Startup valuations in Vietnam are increasingly seeing a correction amidst the COVID-19 crisis that has drawn a clear line between investable businesses and those that have succumbed to the pressures of the pandemic.
This is particularly true for firms that are trying to clock late-stage funding, said Trung Hoang, partner at homegrown venture capital giant VinaCapital Ventures.
“For mature companies in the ecosystem, founders may be under pressure to exit; accelerate their go-to-market strategy; or sell non-core assets to extend the runway or conduct an IPO to gain access to liquidity,” Hoang added.
The markdown in valuation has particularly gripped sectors such as travel, hospitality, and transportation that have been the worst affected by the pandemic.
In new-economy sectors like fintech, education, healthtech, and logistics, however, the changes in valuation are not all that visible, said experts.
“The decrease in deal actvity in the first half of 2020 has caused a fall in valuation across sectors. However, a few sectors like SaaS for example have stayed resilient or have undergone minor glicthes,” said Vy Le, co-founder and general partner of Do Ventures.
With the slowdown of capital inflow from foreign investors in the country amidst the pandemic, startups have been being put under two distinct categories – healthy and unhealthy, said Nguyen Minh Tuan, CEO at CyberAgent Capital Vietnam.
According to DealStreetAsia’s SE Asia Deal Review Q4 2020, Vietnam reported 60 deals, just short of the 63 recorded in the same period in 2019. But, in terms of deal value, there was a drastic fall during the October-December period last year with investments plunging to $382 million from $902 million in the year-ago period.
However, all’s not lost.
E-commerce remained the best performing vertical in 2020, generating 10 deals in total with a combined value of $143 million. HR tech followed suit with seven fundraising deals worth $36.9 million in total proceeds.
According to experts, valuations depend on a couple of factors – the nature of the business, the sector the startup operates in, the traction it gets, and the scalability of its revenue model, among others.
“Founders and VCs today are agreeing on a more realistic target. The topline metrics, the likes of GMV, revenues or users, are the same for certain sectors. But the scale today is more realistic than before,” Khanh Tran, managing partner at Touchstone Partners, said.
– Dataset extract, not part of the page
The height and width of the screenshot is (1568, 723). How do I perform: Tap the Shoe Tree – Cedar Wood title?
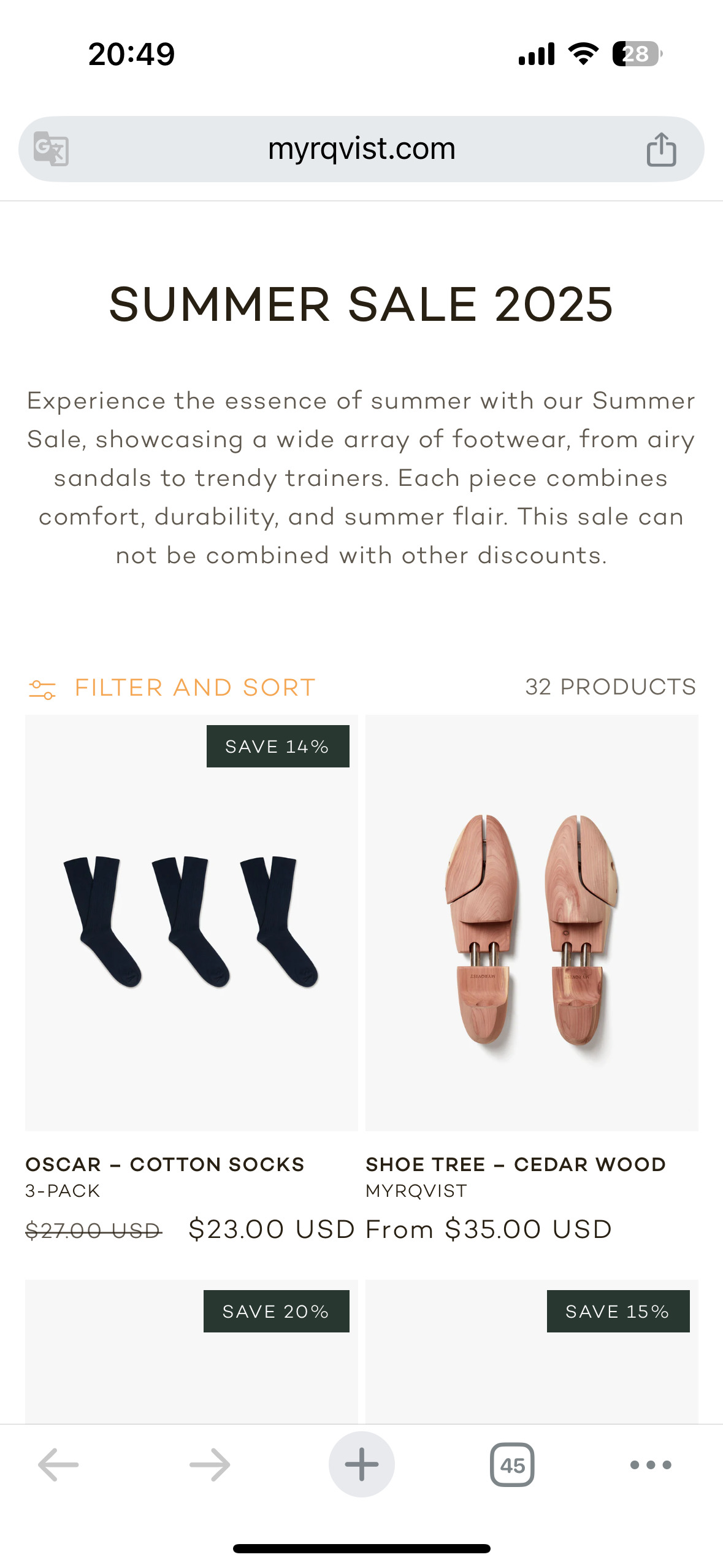[516, 1164]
The new VC secured the first close of its debut $50 million fund in April to invest in early-stage startups in the country.
“We use a mix of top-down and bottom-up approaches to arrive at valuations. We try to explain how a similar product in Indonesia or China, with some local tweaks in Vietnam, would be valued. And we put some multiples on revenues, see sale traction in 6-9 months with COVID-19 in mind. We have seen cases where investors have too much ownership of a company early on. That may not be fair for both investors and founders. Series B and C investors have that comfort zone in terms of how much shares they want founders to own, to be motivated,” he said.
Meanwhile, some investors also point out that valuations of companies also depend on the founders’ track records.
“We invest mainly in seed, pre-revenue stages and 80% of our decisions are based on the potential of the team. The difference [in valuations] is less impacted by the sectors than by the quality of founders,” said Olivier Raussin, co-founder & managing partner at FEBE Ventures.
While mismatch in valuations is often common between sellers and buyers, VCs always do their own evaluation before finalising a transaction.
“Rather than crying about high valuations, I believe it is paramount to look forward and focus on building up convincing performances,” said VinaCapital Ventures’s Hoang.
Reasons for valuation mismatch can also be attributed to lack of information, among other factors. Also, investors often don’t understand the Vietnamese market, while founders are not familiar with the fundraising process. “The two-way information asymmetry increases the likelihood of mispricing,” Eddie Thai, partner at 500 Startups Vietnam was quoted as saying.
With the recovery in the works, deal-making in the country is expected to gain momentum. That, in turn, is expected to jack up valuations of companies looking to raise funds.
While all eyes are currently on the new economy sectors that have thrived during the pandemic, traditional sectors could also make a comeback. That could be backed by the fundamentals of the country that continue to be positive owing to a slew of factors such as growing middle-class coupled with a rising ‘netizen’ population in the backdrop of strong domestic consumption.
An earlier report jointly launched by Google, Temasek, and Bain & Co in 2019 had stated how Vietnam is expected to be a pacesetter in Southeast Asia that to touted to witness significant growth in its internet economy in the years to come.